==== Data listing ====

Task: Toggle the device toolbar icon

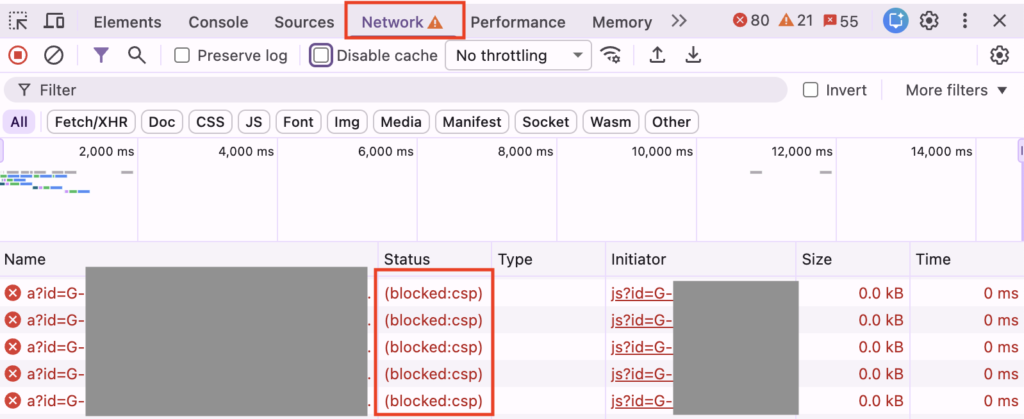Action: (x=55, y=21)
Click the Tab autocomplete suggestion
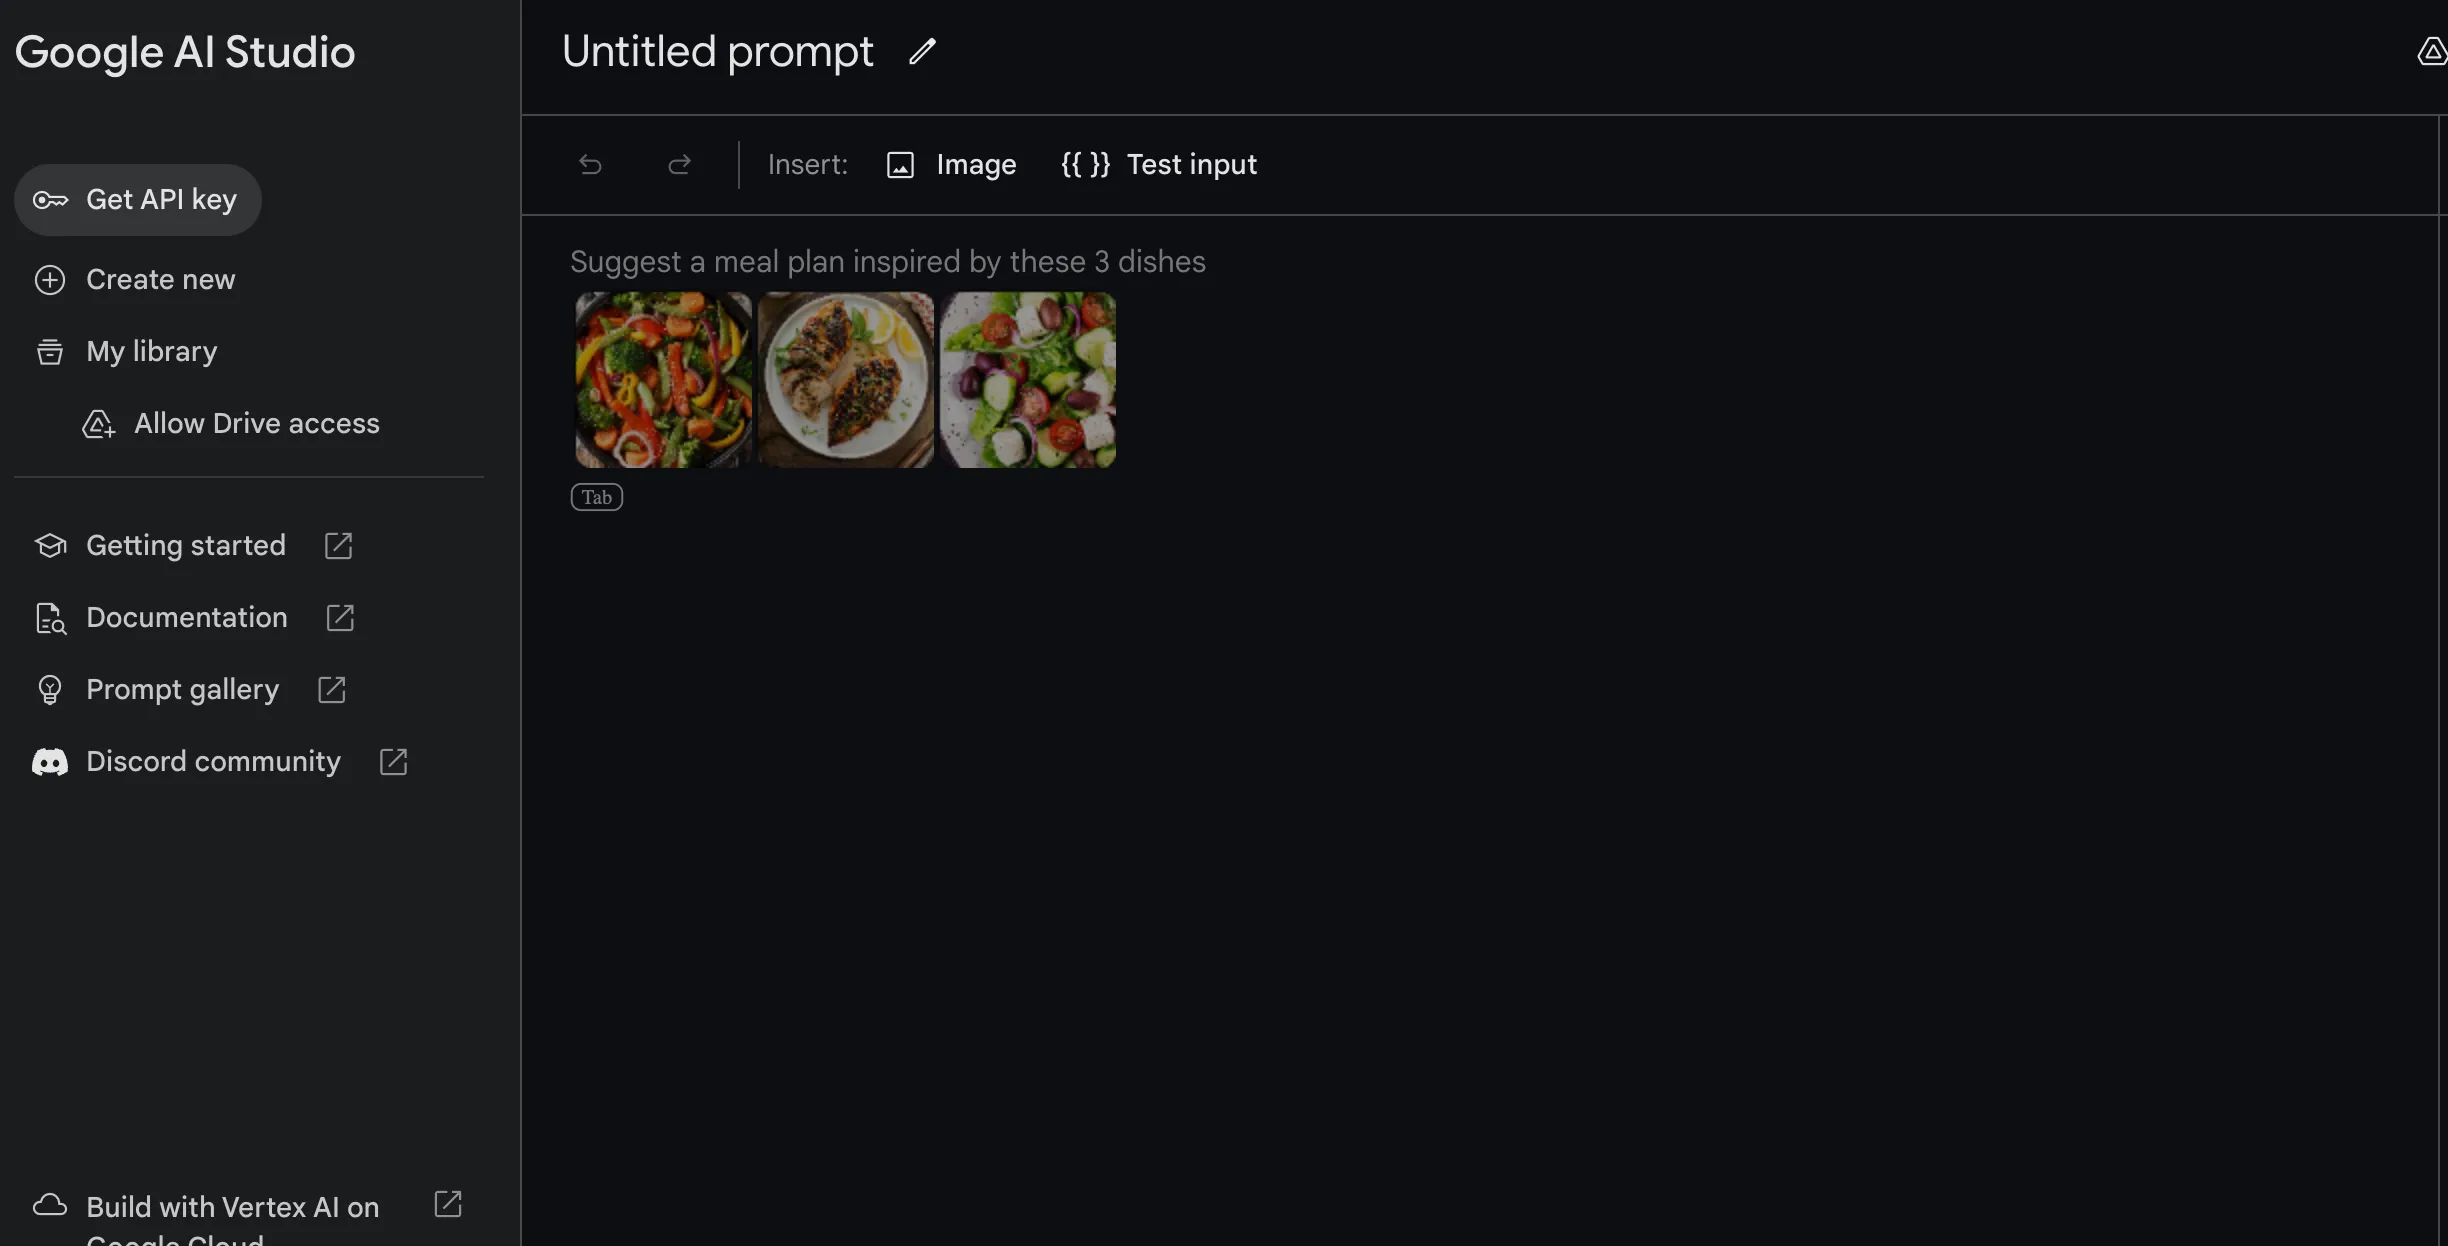 596,494
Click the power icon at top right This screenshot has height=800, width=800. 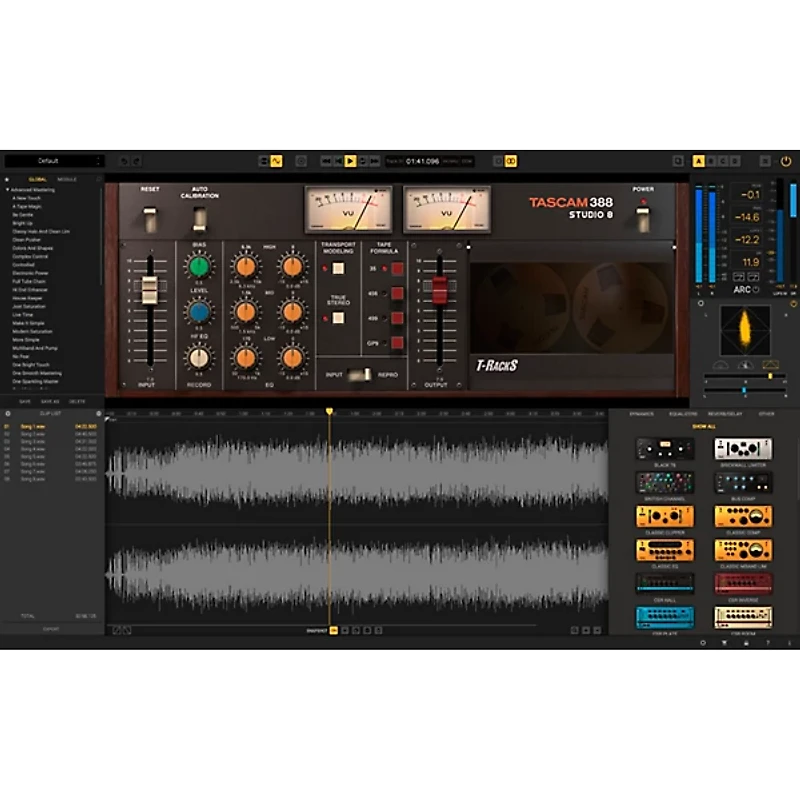pyautogui.click(x=786, y=160)
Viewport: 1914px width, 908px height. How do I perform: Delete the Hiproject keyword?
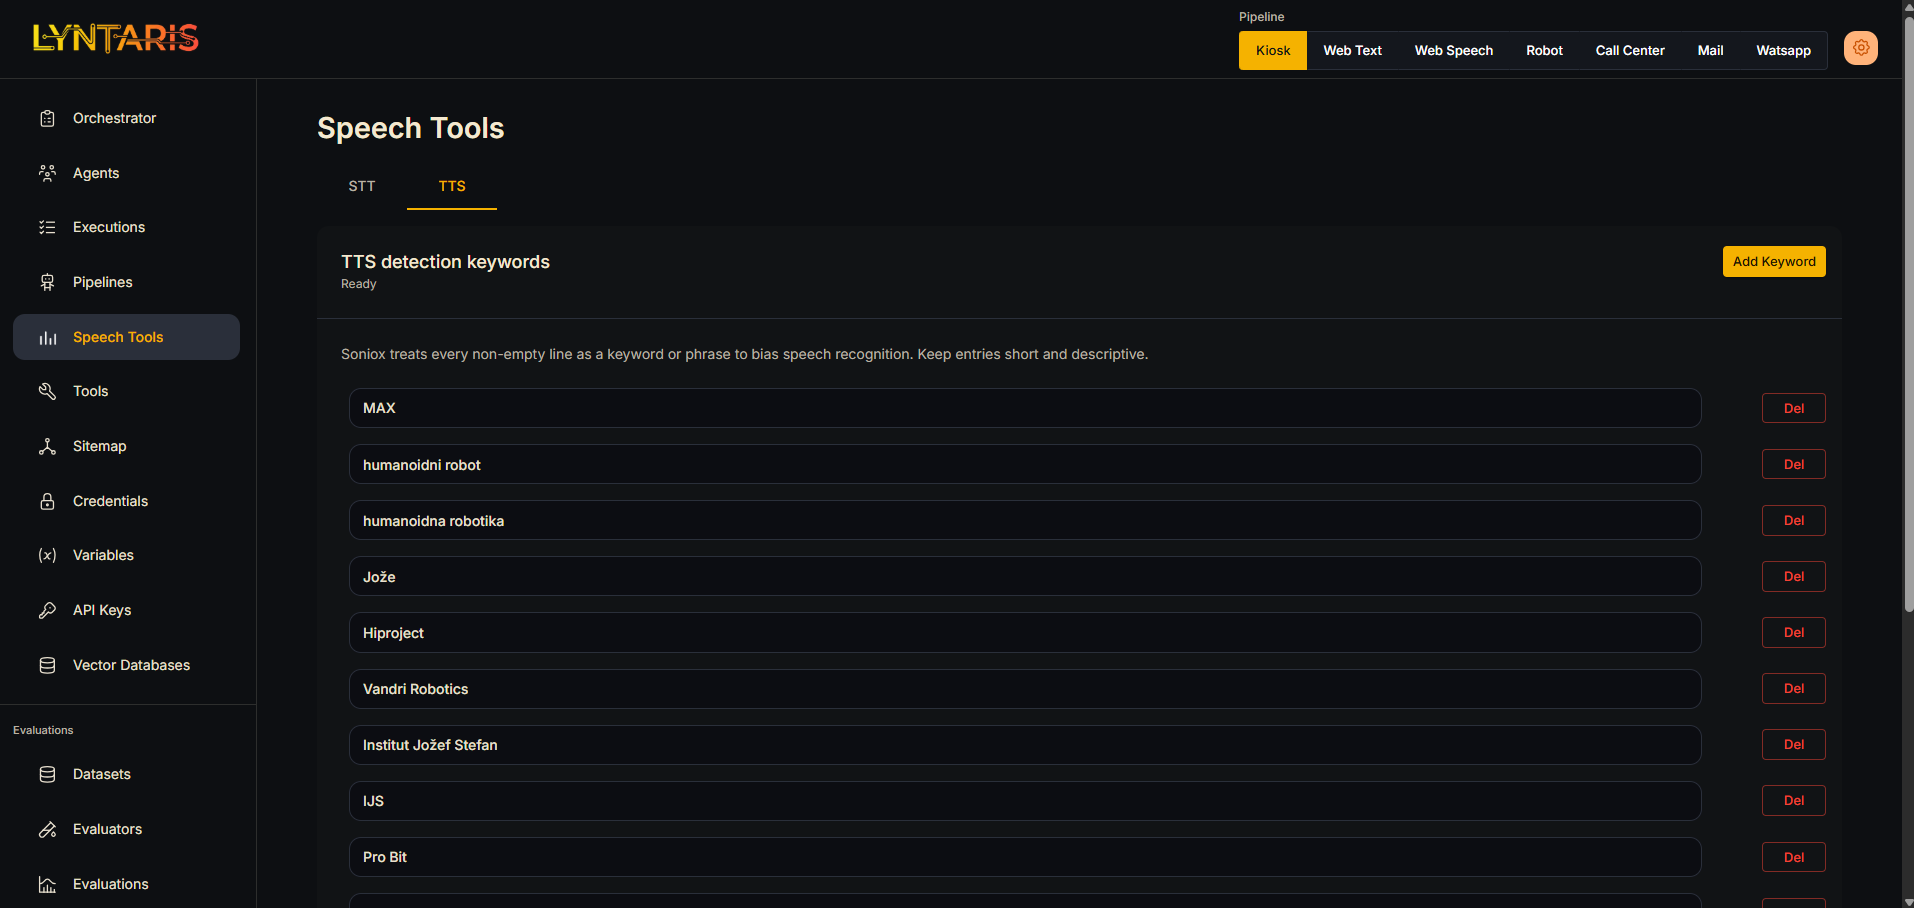pyautogui.click(x=1793, y=632)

====

→ **Your goal**
Return the lines starting at the line that contains "Viewport: 1914px width, 908px" and ending at the end of the rows, copied exactly, and leave the pictures out of your answer.

→ **The solution**
Viewport: 1914px width, 908px height. How do I perform: Delete the Hiproject keyword?
pyautogui.click(x=1793, y=632)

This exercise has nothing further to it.